MISSOULA — It took Hunter Mayginnes just one week of preseason camp to jump from being a backup offensive lineman to being on the first team after he transferred from Washington State over the summer.
The sophomore ran with the chance and has started all six games at left guard, solidifying one of the spots Montana needed to fill after its last full season in 2019. He was even named the team's player of the game in the locker room following the win over Dixie State on Oct. 9 in Missoula.
Mayginnes sat down with 406mtsports.com to catch up on his first season with the Griz as they prepare to play at Idaho at 5:30 p.m. MT Saturday at the Kibbie Dome in Moscow, Idaho.

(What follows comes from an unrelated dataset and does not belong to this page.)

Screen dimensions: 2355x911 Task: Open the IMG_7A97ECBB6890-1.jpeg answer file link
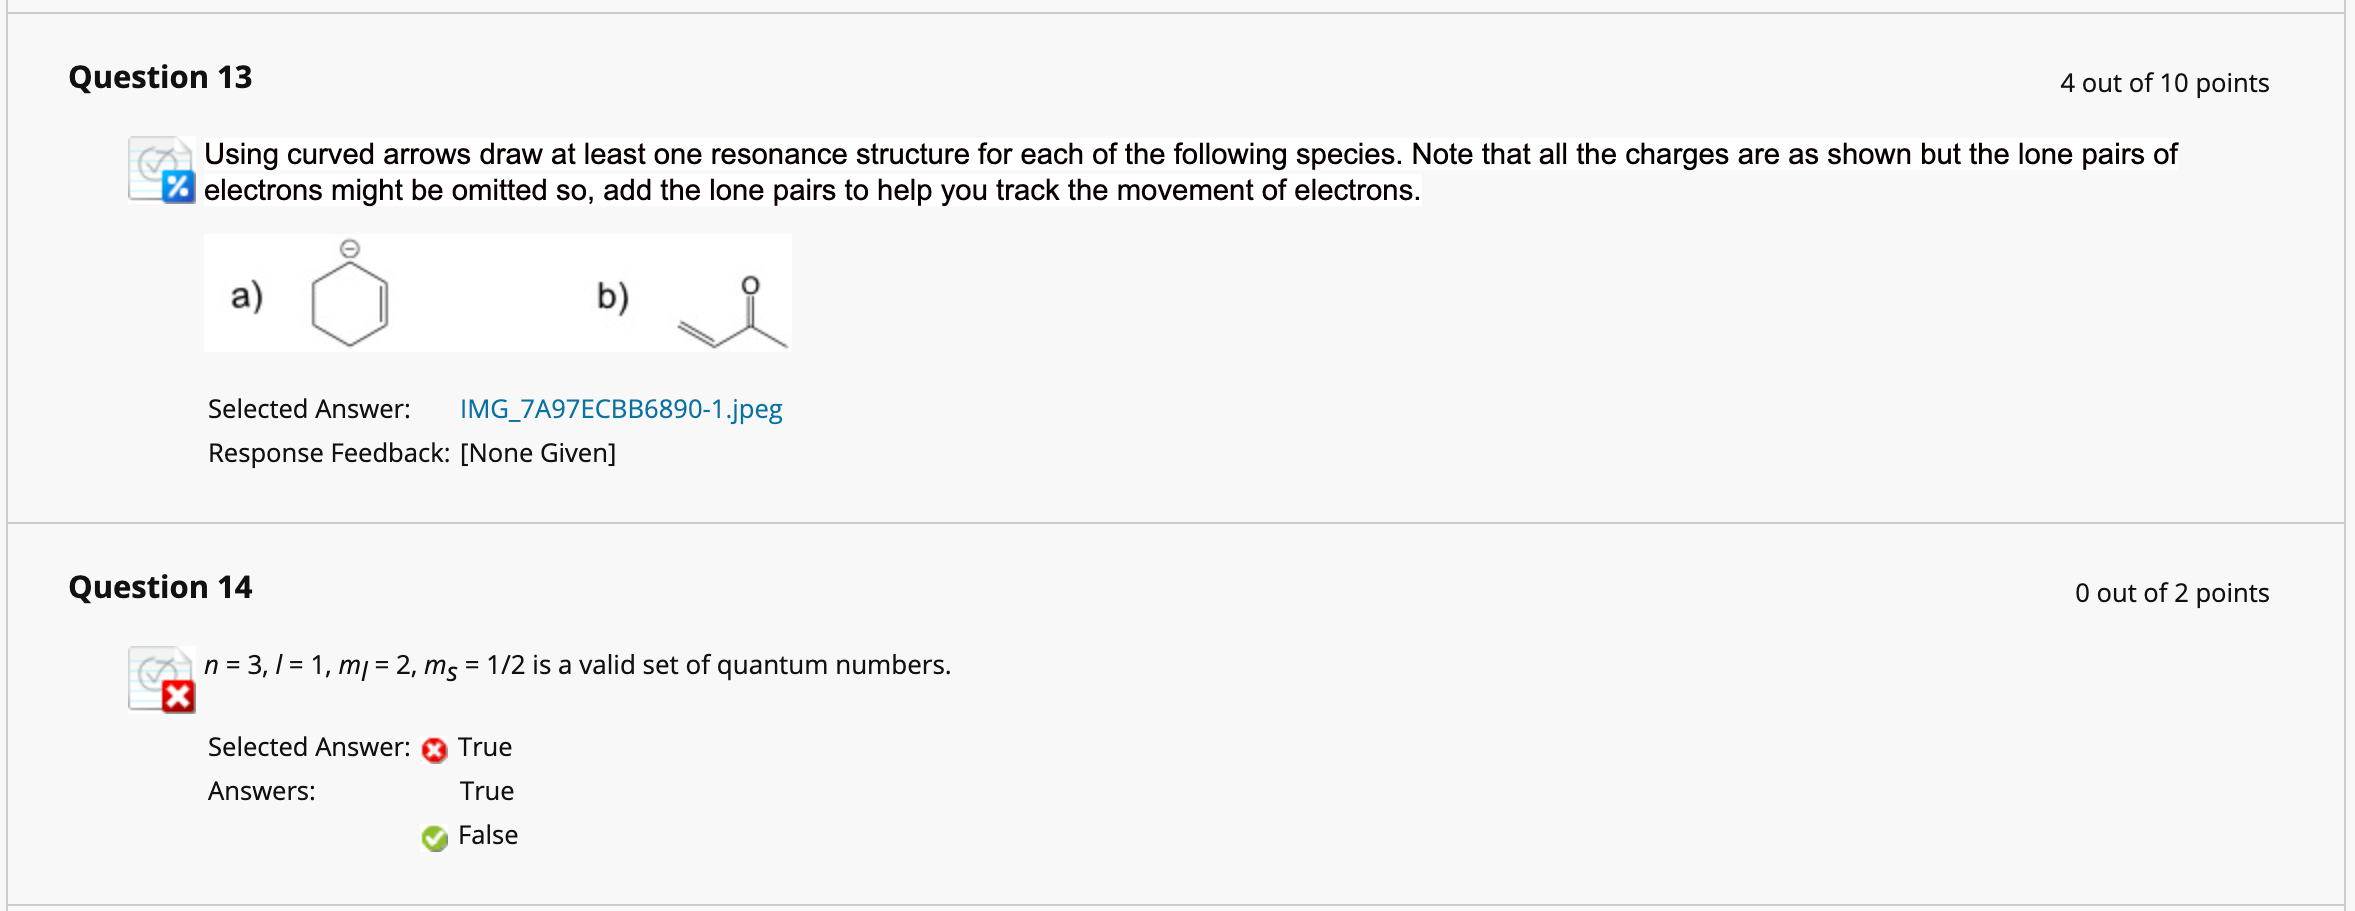(x=620, y=409)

Q: It’s probably weird to call yourself a sophomore because it’s your fourth year of college, so you’ve got to be close to graduating, right?
A: “I have another semester to go. I’m majoring in communication studies. I’m thinking possibly of going into the Navy or Army as an officer after football. My grandpa was in the Navy back from when he was 18 to 24 and then joined the LA County Sheriff’s Department after that. So that would be pretty cool if I could do something similar to him.”
Q: What do you like about the Army or Navy to want to go into that?
A: “Structure. I think structure is a huge thing in my life. As long as I have structure in my life, my life’s pretty certain and pretty clear of what I want to do. Football is probably like the same thing as the Navy or the Army. I know it’s not as harsh as it could be with football, even though (head) coach (Bobby) Hauck does make it that way. Just the structure of having a certain schedule every single day and you know your schedule for the next six months pretty much. That’d be nice to have, some structure and some harsh realities, I think would be good for me.”
Q: As far as football, how did you end up at Washington State out of high school in Arizona?
A: “I was committed to Arizona State from June of 2017 until like early February, late January of 2018, and then they pulled my scholarship, and I didn’t have anywhere else to go. I got some offers from other schools, but I didn’t think they suited me all that well. I ended up at Washington State as a walk-on but as a blueshirt. I ended up getting a scholarship over there as a true freshman during fall camp.”
Q: I’ve heard of redshirt and grayshirt, but what’s a blueshirt?
A: “You go in as a walk-on during the summertime and you prove to the coaches that you’re worthy of a scholarship. Then the next year’s scholarships open up when the first day of fall camp starts, so they’ll just give me one of the next class’s scholarships. I was a class of 2018 grad, but they gave me a class of 2019 scholarship.”
Q: You got to play there on special teams, but what went into your decision to transfer?
A: “I think the biggest decision was just knowing my worth and my self-value and knowing that I could be put in a better situation personally. It sucked leaving there. No harsh feelings for the coaching staff over there and the players. My brother’s over there, so that was hard leaving him too, but just making sure that I had the best opportunity for myself and just giving myself the best opportunity to do that. That’s why I came here.”
Q: When you went into the transfer portal, what type of schools did you hear from, and what separated Montana?
A: “I heard from quite a bit ranging from FBS to FCS. I think Montana just stuck out in my head because (offensive line) coach (Chad) Germer recruited me back in high school I introduced myself to him when he came down to Arizona. We started talking it up a little bit, and he gave me his card and his info. Nothing after that really transpired. Some bigger schools started to hit me up. I think he knew that I was going to be maybe like a Mountain West or Pac-12 guy.”
Q: What did it mean to you to earn a scholarship here and have another school believe in you?
A: “It means everything to me. I know my parents and my family have sacrificed so much for me just to grow up the way I grew up: clothes on my back, food in my belly, roof over my head. What I wanted to do for them was just make sure I provided for them. My sense of providing is just making sure I get my school paid for, I get my food paid for, I can pay for my own housing, I can pay for my own clothes, I can pay for my own gas. Just kind of taking the load off their shoulders. Making them happy is a big thing too.”
Q: Then you come in before this season, and how did the transition go to a new offense?
A: “I wouldn’t say it was anything too difficult. We have a great coaching staff and players here to help me and coach me up. It was a pretty easy transition because of that. Just learning all the plays. You’re going to have different coaches saying different things about where your feet should be, where your head should be, where your hands should be, how your body position should be, your splits, stances. It’s just different everywhere you go.”
Q: You’ve started every game this year, so have you even surprised yourself with how it’s gone?
A: “No, not really. I think the coaches and other players have really put me in a great position to do well. I got to give credit to coach Germer and coach Hauck. They’ve put me and the other offensive linemen in great positions and that’s why we’re playing so well.”
Q: As you’ve been here, what does it take to play offensive line at Montana and live up to the mantra of DOLA (Dominant Offensive Line Attitude)?
A: “Hard work and grit and high effort. On top of that, just making sure that you’re as close to perfect as you can be with your technique. Just making sure that you’re just always working hard. There should be no excuses and there shouldn’t be any setbacks. It’s always about moving forward and making sure that we’re always getting better.”